══ PROVIDED INFORMATION ══

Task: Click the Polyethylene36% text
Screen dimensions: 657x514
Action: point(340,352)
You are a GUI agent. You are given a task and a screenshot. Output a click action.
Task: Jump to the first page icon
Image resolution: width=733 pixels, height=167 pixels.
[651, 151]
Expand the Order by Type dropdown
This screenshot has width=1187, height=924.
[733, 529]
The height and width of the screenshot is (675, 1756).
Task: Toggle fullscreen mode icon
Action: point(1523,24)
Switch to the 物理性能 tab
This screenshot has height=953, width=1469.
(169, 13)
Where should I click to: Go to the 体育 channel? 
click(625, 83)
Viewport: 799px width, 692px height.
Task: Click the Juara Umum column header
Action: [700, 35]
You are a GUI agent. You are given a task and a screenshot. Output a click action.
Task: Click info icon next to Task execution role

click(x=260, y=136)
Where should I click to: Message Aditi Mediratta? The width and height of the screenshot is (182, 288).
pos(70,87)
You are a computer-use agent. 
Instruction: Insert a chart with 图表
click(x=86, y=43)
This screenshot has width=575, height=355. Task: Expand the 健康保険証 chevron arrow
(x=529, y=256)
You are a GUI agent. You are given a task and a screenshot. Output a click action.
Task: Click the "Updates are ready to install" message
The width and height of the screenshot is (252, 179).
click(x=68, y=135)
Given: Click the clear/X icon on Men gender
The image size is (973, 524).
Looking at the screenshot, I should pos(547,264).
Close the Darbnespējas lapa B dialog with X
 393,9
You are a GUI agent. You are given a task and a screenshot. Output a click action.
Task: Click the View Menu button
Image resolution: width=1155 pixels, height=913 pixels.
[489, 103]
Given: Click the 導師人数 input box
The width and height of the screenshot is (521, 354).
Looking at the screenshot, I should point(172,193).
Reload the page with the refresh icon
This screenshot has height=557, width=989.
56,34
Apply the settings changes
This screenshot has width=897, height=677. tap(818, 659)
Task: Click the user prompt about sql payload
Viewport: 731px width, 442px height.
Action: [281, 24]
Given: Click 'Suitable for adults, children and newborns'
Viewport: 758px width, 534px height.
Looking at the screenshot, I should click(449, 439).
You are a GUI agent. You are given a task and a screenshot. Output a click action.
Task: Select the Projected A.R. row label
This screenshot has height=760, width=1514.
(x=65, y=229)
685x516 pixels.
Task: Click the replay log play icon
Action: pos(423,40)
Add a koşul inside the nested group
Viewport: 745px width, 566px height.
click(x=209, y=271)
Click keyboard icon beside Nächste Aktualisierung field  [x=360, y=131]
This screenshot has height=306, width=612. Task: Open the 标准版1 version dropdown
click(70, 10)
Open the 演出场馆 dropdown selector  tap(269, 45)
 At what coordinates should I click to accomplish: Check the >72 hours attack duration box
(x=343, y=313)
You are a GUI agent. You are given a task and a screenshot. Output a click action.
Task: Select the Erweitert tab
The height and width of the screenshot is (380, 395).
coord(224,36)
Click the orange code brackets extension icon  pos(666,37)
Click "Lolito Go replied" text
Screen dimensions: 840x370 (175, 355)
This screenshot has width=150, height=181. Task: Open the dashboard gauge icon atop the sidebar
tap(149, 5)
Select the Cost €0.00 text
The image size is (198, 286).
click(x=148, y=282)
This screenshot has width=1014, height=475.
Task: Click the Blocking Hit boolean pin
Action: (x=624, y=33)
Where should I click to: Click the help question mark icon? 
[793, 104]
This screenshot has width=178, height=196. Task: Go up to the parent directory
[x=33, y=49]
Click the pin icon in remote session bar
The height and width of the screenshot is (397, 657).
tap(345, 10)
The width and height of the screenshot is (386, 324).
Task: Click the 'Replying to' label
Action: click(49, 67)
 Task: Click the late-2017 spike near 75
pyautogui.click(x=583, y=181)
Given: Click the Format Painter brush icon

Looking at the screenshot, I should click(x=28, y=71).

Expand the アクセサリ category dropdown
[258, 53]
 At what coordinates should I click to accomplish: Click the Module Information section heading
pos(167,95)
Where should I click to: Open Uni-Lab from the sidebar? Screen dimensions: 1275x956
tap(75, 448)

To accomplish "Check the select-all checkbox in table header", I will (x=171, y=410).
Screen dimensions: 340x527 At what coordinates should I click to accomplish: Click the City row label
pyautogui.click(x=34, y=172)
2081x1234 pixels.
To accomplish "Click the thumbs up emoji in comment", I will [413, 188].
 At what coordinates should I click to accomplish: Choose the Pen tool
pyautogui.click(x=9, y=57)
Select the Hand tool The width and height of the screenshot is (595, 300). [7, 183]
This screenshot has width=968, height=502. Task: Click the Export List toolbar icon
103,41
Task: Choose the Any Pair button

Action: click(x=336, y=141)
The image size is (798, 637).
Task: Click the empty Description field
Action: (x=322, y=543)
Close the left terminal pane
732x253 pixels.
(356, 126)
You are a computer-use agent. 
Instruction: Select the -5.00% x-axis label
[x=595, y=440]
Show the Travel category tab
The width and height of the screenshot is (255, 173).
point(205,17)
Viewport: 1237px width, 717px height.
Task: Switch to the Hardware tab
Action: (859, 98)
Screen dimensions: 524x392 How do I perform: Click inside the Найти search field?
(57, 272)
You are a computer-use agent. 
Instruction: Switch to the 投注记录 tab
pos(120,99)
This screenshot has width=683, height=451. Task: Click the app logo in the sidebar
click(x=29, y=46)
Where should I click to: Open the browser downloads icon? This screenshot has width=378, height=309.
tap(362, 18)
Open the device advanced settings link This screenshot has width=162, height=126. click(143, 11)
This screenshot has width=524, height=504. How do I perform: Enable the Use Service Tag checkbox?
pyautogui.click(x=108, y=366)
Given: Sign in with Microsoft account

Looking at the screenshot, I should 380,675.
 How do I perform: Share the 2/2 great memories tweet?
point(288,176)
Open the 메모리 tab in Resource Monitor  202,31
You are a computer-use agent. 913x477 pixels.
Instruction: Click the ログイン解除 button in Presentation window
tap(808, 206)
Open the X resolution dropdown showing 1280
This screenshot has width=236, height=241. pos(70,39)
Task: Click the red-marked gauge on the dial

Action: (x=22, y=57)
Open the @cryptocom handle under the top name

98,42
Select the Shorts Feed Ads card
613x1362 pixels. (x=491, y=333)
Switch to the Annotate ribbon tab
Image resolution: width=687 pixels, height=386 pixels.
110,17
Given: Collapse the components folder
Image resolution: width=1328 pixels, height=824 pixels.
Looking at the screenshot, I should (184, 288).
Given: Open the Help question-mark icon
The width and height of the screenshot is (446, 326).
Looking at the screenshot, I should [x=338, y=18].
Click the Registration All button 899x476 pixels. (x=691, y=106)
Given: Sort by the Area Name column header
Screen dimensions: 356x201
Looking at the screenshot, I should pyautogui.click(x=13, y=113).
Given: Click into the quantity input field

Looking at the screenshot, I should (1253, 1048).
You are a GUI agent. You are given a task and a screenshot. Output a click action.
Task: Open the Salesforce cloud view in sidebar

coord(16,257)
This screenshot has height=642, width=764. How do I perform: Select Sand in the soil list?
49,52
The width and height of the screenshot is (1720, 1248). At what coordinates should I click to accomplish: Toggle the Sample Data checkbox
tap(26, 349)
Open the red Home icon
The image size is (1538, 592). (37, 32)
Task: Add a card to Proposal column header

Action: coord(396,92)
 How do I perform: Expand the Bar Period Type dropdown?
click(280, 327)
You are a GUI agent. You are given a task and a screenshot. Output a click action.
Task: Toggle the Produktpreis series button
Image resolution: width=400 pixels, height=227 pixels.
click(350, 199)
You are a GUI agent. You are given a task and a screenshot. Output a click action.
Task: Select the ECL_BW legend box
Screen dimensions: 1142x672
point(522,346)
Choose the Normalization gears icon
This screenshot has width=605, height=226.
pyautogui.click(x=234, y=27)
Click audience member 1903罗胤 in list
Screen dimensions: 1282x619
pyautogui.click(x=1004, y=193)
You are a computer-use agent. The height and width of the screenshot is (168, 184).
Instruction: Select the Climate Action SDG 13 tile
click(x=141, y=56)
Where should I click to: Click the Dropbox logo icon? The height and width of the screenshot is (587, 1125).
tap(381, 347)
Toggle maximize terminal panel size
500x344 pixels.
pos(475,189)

═══

- WHAT YOU NEED TO DO
Reproduce the lines from the one holding "Choose the Normalization gears icon" through the one holding "pyautogui.click(x=1004, y=193)", inclusive, replacing "gears" with "cog" and leaving everything else unchanged.

- TASK RESPONSE
Choose the Normalization cog icon
This screenshot has width=605, height=226.
pyautogui.click(x=234, y=27)
Click audience member 1903罗胤 in list
Screen dimensions: 1282x619
pyautogui.click(x=1004, y=193)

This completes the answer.